ASSIGNMENT → In the account below of Lulu's ear surgery, how long was the operation supposed to take?

PROVIDED TEXT →
----
About a year after she was born Lulu started to get a series of nasty ear infections involving evil-smelling goop the consistency of melted fudge flowing from her left ear. This went on until the spring before she started school. Neither of us could bear the thought of her new classmates deciding she "smelt funny". So we became rather more assertive with our GP and a whole series of tests and visits resulted culminating in a CT scan which revealed she had a cholesteatoma.
A cholesteatoma is a deposit of cholesterol and dead cells in the ear which, if left unchecked, can destroy the hearing and ultimately grow into the cranial cavity and cause brain damage. Or worse.
Obviously it would have to be removed. There are two choices. The first option, as I understand it, involves scooping the whole affair out with a sharpened spoon. This leaves a big cavity behind which has to be cleaned out very regularly for the rest of the patient's life. You're encouraged to shelve your swimming career too. The second option is riskier and involves a series of three or four more delicate operations about a year apart. The risk is that damage could be caused to the facial nerve during one of these causing facial palsy. The upside is that once you're done you can swim and surf and never take your ear to the hospital again.
On the basis that we trust doctors and that we'd like our daughters to have as wide a range of options open go them as possible, we went for the second choice.
Having had a grommet fitted a few months earlier, Lulu was very relaxed about the operation. Her chief anxiety was whether one of us would be able to stay in the hospital with her and, once we'd established that we could, whom she was going to chose. Her primary concern seemed to be that the one she didn't chose would be upset. I took her to one side.
"Look, the important thing is that you feel safe and happy. Take whichever one of us will help you feel that way in hospital. If you chose Mummy I really won't be upset."
She welled up. "But I'll really miss you if you're not there," she wailed.
"If I was six and going into hospital I'd want my Mum there," I said. "Most kids would."
"Oh Daddy," she sighed, "When Mummy and Sorrel aren't here you're my favourite."
On the day, she and Helen have to be there at eight so they leave in a cab at 7.15. I'm struggling to hold it together - all the risks playing through my head. My perfect little girl is sat right here right now and shortly she's going to be taken away and may come back to me changed for ever. Sorrel is howling for less abstract reasons: Mummy will be away for a day and a night and she's being left with "stupid, ugly Daddy". I'm a mess but just manage not to let it show. Lulu looks back to me just as the door closes her little face crumpled and close to tears. Only Helen has a grip of herself. It's clear the Lulu has made the right choice.
Some hours later and Sorrel has watched every DVD in the house. I've completed chores so dull that I've been putting them off for years. Helen and I have been exchanging 'calm' texts the wall-climbing sub-text of which is clear. The op is supposed to take two hours and she's been in three then four then FIVE hours.
Poor Helen is sat by Lulu's empty bed steadily knitting a scarf for Lulu's beloved Bunny that will make him look like Tom Baker era Dr Who. I'm at home doing wall-of-death circuits like a chinchilla on amphetamines.
Eventually the surgeon emerges. The cholesteatoma has grown five-fold since the scan. It's eaten up all the bones of hearing and they've had to be removed. He's replaced them with plastic prostheses but we won't know how much hearing - if any - she'll have until all the packing in her ear is removed at the end of the month. Rather than doing the delicate paring away he was planning on, followed up
by similar ops in the years to come he's had to perform the semi-radical mastoidectomy with the spoon. So no more swimming for the dolphin-girl. We'll be seeing a lot of him over the next ten years he tells Helen.
I visit her later that night. She's in the post op ward with three very unhappy babies and an awkward looking teenager who would clearly rather be anywhere else. She has a bandage round her head and looks all puffy with a black eye on the way. But more than that... she's tiny. My tall, leggy girl who can't keep still is motionless: curled up, bandaged and tired, around her old grey Bunny - smart in his new scarf - as though he is the only thing keeping her afloat. She opens her eyes and gazes solemnly at me for a beat longer than is comfortable. "Dadda," she says and closes her pale blue eyes again.
If there was anything in me left to break it breaks now. I'm helpless to do anything for her but just be here. So I take her hand and do just that.
----
[Screenshot grounding data]
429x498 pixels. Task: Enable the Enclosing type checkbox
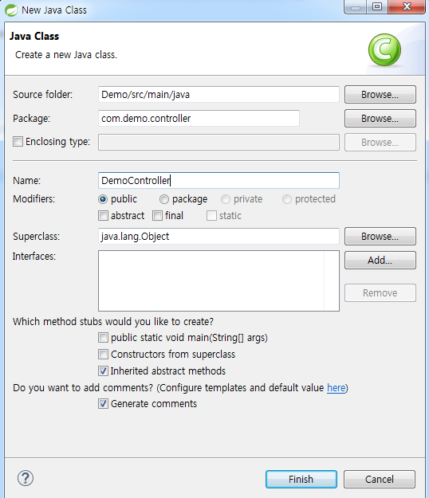(x=18, y=141)
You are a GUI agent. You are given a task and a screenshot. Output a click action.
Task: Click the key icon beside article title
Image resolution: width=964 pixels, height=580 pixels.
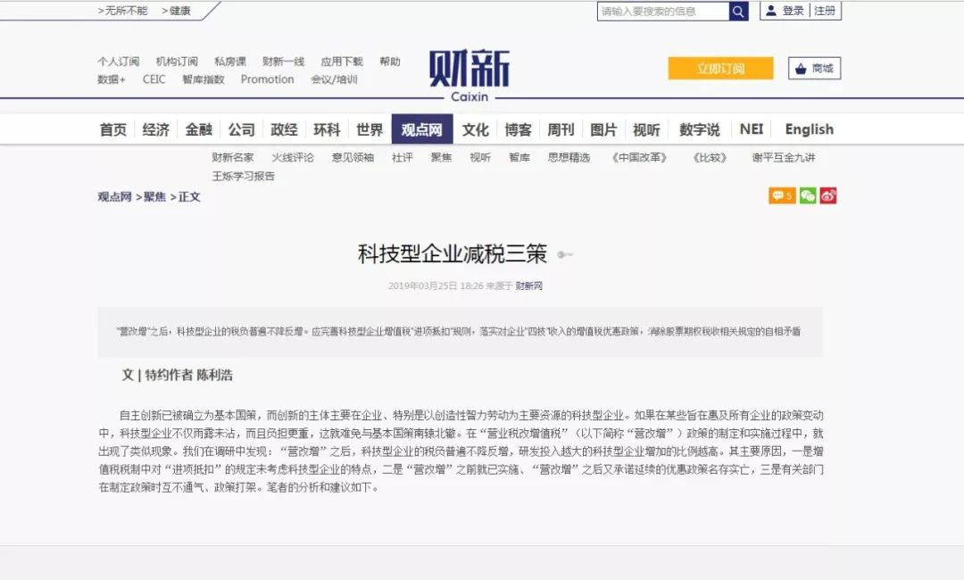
----
TASK RESULT → Two hours.